The court’s decision is the latest development in the bout between the parties.
In September, a jury at the US District Court for the Northern District of Texas ruled in favour of iLife over the technology used in the Nintendo Wii (a games console), ordering Nintendo to pay more than $10 million in damages.
The following month, iLife asked the district court to award an extra $15 million in interest to the $10 million it won against Nintendo for patent infringement.
Nintendo had petitioned for inter partes review, alleging that claims 1–3, 9–12, and 18–20 of the patent were unpatentable in light of Japanese patent publication number H10-295649 (Yasushi), which was published in August 1998.
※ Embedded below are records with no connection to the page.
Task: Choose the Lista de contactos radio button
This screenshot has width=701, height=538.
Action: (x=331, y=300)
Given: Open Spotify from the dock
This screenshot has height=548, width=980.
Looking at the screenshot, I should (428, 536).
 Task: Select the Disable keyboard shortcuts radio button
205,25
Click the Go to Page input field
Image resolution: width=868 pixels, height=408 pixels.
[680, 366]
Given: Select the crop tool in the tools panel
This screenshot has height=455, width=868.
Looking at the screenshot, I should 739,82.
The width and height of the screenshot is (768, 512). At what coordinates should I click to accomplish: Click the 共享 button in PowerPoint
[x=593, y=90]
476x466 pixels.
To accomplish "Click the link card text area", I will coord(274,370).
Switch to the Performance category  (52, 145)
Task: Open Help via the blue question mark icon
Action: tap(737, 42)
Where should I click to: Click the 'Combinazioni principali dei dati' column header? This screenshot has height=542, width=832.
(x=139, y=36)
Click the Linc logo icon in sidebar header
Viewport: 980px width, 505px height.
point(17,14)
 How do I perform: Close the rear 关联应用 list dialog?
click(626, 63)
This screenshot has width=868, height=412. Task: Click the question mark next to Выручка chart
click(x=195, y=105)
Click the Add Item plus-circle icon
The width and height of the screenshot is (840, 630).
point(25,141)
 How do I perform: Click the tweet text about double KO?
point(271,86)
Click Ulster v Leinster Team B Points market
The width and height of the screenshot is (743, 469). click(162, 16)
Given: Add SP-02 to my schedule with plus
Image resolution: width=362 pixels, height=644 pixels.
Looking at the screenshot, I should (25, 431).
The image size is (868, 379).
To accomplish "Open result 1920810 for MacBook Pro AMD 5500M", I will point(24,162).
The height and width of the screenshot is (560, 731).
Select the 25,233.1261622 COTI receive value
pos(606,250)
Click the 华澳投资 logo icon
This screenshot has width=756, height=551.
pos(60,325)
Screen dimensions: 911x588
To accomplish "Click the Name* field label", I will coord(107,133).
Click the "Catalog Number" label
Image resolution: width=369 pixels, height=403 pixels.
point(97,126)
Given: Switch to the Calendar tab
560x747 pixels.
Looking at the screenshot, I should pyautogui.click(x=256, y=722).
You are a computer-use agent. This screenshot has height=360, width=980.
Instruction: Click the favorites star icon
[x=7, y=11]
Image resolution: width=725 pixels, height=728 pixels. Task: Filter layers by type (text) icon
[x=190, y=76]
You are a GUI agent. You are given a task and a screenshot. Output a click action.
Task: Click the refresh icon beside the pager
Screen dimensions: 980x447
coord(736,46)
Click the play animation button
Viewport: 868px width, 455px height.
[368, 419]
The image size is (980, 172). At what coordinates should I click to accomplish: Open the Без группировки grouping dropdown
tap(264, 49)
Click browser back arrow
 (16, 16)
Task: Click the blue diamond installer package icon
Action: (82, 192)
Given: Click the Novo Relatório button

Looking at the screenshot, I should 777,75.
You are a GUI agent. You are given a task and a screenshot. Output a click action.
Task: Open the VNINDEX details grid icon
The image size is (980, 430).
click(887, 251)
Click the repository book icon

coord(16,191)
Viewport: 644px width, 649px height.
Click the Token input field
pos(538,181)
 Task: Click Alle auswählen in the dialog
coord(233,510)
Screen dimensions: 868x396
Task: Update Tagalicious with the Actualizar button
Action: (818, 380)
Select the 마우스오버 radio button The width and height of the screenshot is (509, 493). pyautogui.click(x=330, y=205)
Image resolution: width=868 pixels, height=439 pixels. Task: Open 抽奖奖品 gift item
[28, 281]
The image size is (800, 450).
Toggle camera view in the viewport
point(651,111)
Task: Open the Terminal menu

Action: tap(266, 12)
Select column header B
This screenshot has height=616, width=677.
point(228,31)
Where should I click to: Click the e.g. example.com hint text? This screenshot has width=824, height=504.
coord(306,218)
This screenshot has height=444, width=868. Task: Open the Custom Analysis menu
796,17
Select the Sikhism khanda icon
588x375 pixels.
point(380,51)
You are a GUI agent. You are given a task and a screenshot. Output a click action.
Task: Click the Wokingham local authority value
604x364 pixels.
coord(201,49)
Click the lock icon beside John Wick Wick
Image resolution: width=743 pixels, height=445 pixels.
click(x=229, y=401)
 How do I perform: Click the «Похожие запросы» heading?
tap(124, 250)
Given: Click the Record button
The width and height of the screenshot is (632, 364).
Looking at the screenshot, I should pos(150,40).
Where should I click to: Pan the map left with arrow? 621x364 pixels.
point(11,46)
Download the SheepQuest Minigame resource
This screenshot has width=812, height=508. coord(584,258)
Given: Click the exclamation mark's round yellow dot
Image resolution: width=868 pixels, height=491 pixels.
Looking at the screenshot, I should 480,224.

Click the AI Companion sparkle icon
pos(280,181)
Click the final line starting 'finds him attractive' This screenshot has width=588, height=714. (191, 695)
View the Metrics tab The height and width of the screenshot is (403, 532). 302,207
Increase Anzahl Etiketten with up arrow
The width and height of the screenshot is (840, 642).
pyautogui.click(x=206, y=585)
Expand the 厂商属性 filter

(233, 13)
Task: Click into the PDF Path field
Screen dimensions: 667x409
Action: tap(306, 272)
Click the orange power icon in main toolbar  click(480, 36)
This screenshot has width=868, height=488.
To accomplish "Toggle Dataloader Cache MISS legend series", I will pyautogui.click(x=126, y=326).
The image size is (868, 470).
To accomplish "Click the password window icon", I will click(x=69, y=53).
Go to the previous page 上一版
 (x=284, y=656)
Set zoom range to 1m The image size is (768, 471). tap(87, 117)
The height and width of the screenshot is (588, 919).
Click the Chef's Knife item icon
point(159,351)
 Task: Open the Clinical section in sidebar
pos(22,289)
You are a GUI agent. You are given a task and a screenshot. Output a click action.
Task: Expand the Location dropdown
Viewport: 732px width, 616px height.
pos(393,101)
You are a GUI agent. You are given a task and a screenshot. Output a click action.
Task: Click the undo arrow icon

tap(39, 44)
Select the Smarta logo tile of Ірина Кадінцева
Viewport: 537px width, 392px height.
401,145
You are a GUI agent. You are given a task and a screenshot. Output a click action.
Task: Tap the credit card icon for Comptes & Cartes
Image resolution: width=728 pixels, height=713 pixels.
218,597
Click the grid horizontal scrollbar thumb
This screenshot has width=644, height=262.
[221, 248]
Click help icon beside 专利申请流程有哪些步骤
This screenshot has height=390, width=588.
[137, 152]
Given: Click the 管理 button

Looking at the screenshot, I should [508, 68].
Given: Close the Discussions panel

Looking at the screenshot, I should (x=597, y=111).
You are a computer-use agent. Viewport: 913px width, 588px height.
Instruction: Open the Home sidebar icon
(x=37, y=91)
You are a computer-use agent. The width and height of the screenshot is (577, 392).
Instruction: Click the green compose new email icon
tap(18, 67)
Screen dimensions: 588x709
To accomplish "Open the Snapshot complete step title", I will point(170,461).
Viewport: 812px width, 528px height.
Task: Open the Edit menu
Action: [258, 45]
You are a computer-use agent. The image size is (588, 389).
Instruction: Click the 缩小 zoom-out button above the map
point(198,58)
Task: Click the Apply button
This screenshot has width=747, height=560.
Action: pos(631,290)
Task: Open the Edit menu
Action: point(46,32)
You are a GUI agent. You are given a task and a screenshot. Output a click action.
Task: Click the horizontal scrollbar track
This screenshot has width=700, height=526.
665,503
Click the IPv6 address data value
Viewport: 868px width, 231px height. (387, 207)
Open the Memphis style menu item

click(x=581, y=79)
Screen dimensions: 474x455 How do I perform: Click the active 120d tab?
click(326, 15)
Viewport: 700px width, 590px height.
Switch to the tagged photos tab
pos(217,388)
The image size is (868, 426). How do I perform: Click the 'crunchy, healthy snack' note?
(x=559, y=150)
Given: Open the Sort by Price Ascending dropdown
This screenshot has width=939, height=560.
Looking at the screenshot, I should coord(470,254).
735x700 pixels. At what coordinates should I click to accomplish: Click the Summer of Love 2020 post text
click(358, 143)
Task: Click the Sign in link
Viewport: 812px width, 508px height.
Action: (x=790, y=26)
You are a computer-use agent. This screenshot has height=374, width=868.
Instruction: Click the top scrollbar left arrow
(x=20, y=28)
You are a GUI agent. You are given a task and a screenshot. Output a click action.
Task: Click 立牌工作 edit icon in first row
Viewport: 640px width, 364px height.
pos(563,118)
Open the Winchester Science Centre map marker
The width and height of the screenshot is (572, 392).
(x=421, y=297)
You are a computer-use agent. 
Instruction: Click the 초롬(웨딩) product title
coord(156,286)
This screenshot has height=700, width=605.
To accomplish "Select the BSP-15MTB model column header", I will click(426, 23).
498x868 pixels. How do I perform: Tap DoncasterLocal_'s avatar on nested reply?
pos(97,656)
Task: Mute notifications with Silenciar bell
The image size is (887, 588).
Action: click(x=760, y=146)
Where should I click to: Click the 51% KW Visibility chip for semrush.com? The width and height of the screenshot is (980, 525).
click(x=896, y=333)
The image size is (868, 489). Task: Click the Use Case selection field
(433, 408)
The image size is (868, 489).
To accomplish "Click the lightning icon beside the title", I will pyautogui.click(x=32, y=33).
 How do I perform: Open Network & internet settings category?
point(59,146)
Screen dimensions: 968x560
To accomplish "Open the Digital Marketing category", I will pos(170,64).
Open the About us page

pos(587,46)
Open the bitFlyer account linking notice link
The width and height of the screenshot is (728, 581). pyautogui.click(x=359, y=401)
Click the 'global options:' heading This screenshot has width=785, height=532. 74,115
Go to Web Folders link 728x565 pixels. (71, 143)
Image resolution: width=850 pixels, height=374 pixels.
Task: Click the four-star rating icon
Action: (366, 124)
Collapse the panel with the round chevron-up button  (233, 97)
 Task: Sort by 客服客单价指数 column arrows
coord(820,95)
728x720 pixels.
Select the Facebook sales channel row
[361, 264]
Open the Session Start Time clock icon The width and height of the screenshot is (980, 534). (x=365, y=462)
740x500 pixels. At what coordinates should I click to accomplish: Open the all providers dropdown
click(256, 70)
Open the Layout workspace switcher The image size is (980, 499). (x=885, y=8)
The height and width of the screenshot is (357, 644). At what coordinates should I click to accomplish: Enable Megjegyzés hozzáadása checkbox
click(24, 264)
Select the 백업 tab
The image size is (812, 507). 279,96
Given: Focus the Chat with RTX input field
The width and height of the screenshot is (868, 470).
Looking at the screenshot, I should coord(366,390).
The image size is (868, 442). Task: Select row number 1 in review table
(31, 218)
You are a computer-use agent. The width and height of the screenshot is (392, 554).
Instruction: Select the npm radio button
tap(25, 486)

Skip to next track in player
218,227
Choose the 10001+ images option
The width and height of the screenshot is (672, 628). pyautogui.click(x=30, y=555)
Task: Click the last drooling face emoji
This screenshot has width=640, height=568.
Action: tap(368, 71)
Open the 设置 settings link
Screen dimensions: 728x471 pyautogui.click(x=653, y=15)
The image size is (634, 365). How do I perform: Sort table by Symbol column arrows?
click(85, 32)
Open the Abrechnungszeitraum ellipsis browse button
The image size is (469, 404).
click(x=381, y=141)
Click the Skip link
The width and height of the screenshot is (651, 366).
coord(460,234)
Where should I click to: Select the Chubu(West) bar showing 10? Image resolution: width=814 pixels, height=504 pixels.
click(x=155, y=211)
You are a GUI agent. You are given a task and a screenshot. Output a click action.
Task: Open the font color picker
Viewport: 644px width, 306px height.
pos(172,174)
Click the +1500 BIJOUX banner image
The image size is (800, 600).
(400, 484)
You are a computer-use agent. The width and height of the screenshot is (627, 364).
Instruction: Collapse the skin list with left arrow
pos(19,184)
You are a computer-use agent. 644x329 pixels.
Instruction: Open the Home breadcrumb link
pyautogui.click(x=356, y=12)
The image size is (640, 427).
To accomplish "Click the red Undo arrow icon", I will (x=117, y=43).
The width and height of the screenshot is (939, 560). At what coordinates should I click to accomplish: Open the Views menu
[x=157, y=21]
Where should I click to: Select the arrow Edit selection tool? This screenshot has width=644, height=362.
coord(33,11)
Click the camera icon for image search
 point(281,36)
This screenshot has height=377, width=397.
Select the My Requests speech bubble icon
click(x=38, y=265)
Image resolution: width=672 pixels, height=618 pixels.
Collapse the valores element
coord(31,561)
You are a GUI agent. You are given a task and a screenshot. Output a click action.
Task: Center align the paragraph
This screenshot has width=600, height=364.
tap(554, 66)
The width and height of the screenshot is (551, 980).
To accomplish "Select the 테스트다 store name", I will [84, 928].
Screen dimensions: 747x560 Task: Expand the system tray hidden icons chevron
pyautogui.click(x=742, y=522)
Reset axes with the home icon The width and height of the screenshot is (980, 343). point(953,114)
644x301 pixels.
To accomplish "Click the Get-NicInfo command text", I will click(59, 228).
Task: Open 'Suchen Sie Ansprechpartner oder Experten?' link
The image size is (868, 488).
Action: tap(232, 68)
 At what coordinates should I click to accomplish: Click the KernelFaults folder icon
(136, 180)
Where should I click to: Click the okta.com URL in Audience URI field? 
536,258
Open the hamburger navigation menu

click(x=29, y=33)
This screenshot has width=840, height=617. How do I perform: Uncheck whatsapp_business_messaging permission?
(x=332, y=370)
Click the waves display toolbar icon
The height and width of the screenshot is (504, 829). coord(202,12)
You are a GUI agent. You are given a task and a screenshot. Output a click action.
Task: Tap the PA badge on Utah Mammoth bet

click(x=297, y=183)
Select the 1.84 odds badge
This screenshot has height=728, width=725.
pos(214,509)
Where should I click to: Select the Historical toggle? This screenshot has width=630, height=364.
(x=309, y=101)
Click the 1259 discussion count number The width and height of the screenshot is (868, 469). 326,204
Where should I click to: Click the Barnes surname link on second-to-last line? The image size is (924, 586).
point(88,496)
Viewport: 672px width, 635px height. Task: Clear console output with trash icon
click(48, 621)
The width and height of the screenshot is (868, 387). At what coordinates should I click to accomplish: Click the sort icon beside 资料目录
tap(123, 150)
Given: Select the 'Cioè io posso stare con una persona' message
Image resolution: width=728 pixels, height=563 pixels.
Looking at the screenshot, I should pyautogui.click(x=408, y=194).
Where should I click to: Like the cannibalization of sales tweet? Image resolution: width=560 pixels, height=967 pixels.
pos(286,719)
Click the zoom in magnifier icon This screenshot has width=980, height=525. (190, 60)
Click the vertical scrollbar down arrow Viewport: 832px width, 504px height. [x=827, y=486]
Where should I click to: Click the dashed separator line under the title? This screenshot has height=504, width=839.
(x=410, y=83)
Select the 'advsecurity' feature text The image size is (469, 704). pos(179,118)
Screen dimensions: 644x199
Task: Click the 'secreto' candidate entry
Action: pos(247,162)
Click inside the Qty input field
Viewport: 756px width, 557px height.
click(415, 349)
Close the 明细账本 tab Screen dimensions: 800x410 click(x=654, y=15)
iLife had argued that Yasushi was not prior art, and the PTAB agreed, finding that the challenged claims of the patent were adequately supported by the written description of its “grandparent” application.
It also found that the inventors of the iLife patent produced a working prototype by August 1998— when Yasushi was published—that fell within the scope of all of the challenged claims.
According to the Federal Circuit, substantial evidence supports the board’s finding that the grandparent application provides sufficient disclosure of the subject matter of the challenged claims, so the court affirmed that finding.
“However, only for some, but not all, of the challenged claims is there substantial evidence supporting the board’s finding that the inventors’ 1998 working prototype reduced the claims to practice,” the court said.
Because of this, the court reversed and remanded for the board to consider Yasushi as a prior art reference for the claims reciting elements that weren’t contained in the working prototype.